そこで役立つのが匿名関数です。匿名関数を活用することで、JavaScriptでもカプセル化を実現できます。実際に例を見てみましょう。
通常のコードの問題点
const HIDDEN_CONST = 100;
function fnWeWantToHide(x, y) {
return (x + y) * HIDDEN_CONST
}
console.log(fnWeWantToHide(1, 2))上記のようにコードをグローバルスコープに直接記述すると、HIDDEN_CONST や fnWeWantToHide といった名前がグローバル名前空間に露出し、他のスクリプトとの名前衝突など「グローバル名前空間の汚染」を引き起こしてしまいます。
IIFE(即時実行関数式)による解決策
この問題を回避するには、コード全体をIIFE(Immediately Invoked Function Expression:即時実行関数式)で囲みます。
(() => {
const HIDDEN_CONST = 100;
function fnWeWantToHide(x, y) {
return (x + y) * HIDDEN_CONST
}
console.log(fnWeWantToHide(1, 2))
})()このように書き換えることで、HIDDEN_CONST や fnWeWantToHide は関数式のスコープ内に隠されます。
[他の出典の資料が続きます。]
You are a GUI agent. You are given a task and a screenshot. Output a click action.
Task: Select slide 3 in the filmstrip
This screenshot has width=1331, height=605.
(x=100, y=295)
関数も定数もグローバル名前空間を汚染しなくなり、外部からアクセスできない「非公開」の状態が実現できます。
補足:モダンJavaScriptでの代替手段
なお、近年のJavaScriptでは、ESモジュール(ファイル単位のスコープ)やクラスのprivateフィールド(#fieldName)といった言語機能が使えるため、より明示的にカプセル化を行うことも可能です。ただし、IIFEは古い環境でも動作する軽量なテクニックとして、ライブラリ開発やレガシーコードの保守などで今なお広く活用されています。